Date de sortie initiale : 2024

LE FILM

Un père et son fils travaillent comme agents de sécurité pour une entreprise de fourgons blindés. Ils croisent alors une équipe de voleurs sur un pont. Ils se retrouvent piégés et vont devoir élaborer un plan pour s’échapper et assurer leur survie.

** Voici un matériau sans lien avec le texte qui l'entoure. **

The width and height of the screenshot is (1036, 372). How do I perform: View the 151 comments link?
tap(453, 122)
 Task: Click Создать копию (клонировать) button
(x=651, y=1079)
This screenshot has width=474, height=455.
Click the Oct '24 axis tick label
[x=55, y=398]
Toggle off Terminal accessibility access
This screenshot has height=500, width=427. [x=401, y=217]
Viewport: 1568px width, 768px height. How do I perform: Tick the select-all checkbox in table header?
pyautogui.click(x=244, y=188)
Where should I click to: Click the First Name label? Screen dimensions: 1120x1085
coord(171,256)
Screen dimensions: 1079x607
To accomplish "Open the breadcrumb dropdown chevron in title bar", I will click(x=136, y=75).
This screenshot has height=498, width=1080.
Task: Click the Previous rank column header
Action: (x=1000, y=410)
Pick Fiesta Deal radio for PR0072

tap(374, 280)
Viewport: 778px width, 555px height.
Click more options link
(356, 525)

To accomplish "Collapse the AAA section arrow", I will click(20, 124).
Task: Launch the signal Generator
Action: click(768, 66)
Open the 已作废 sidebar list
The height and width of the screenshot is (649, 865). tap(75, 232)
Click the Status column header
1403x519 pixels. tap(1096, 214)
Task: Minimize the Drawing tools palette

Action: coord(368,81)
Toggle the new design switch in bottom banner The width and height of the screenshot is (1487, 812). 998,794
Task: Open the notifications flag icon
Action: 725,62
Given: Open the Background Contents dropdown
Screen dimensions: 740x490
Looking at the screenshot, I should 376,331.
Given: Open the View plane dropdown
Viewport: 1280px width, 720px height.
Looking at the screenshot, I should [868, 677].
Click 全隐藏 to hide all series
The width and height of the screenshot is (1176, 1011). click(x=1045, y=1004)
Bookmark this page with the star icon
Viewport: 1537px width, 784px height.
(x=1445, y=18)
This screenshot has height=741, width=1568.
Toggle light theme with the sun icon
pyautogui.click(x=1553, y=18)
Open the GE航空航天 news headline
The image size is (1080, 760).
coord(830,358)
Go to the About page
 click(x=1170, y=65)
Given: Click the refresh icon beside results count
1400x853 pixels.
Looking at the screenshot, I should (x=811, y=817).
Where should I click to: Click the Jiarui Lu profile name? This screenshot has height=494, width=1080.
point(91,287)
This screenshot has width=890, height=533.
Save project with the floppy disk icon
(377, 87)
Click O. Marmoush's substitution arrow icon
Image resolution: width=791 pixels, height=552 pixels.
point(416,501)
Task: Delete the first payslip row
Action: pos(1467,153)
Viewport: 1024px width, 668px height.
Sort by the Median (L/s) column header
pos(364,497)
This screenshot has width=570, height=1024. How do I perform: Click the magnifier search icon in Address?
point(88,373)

Il y a un an, apparaissait la bande-annonce d’Armor, en version française. Enfin « version » c’est vite dit. Car cela devait s’accompagner d’un scandale lié à la création de la voix de feu Alain Dorval (décédé en février 2024) en intelligence artificielle, procédé réalisé sans le consentement de sa fille Aurore Bergé, qui avait cependant autorisé quelques tests, non destinés à être exploités de la sorte. Un résultat catastrophique, robotique et évidemment flippant. Mais il s’agissait d’un essai seulement et Armor a bel et bien été doublé par de vrais comédiens, Michel Vigné remplaçant le légendaire Alain Dorval à la barre, ce qu’il avait déjà fait pour Haute sécurité Lock Up. Nous en revenons à Armor, une série B d’action (à la limite du Z) qui aurait coûté 11 millions de dollars…On ne sait où est passé le budget, à moins que Sly ait tout raflé en ne laissant que des clopinettes pour le reste, y compris pour la deuxième tête d’affiche Jason Patric. L’action se déroule essentiellement sur un pont, avec d’un côté Sylvester Stallone figé à cause du botox et du travail conséquent d’un taxidermiste, qui fait équipe avec une bande de bras cassés, et de l’autre Jason Patric et Josh Wiggins (vu dans Franky de Keith Berhman). On n’attendait rien de cet Armor et même si le film est rejeté de partout (pour être poli), on a bien envie de défendre ce petit film qui ne vaut pas grand-chose, mais qui fonctionne si l’on est un tant soit peu indulgent. Les scènes agitées sont étonnamment limitées, mais on ne s’ennuie pas (vraiment) pour autant. C’est juste qu’il s’agit d’une petite récréation pour Sly entre deux saisons de Tulsa King, après le bide monumental d’Expend4bles et la voix de King Shark dans The Suicide Squad. Il ne manque pas de projets notre Sly à l’aube de ses 80 printemps et on le suivrait même dans le fond de sa filmographie. C’est sans doute le cas ici avec Armor, mais le film de Justin Routt, tourné en à peine dix jours, vaut bien mieux que les trois-quarts des Williseries que ce cher Bruce avait tourné dans les années 2020 avant de raccrocher pour cause de maladie. Stallone rend sûrement service en reprenant la pétoire et en acceptant de camper le (pas trop) méchant de l’histoire face à un Jason Patric toujours aussi fade et que l’âge n’a pas aidé à prendre en charisme. Ni en talent d’ailleurs. Mais en l’état on rit pas mal malgré tout, au point d’en avoir mal aux côtes d’Armor.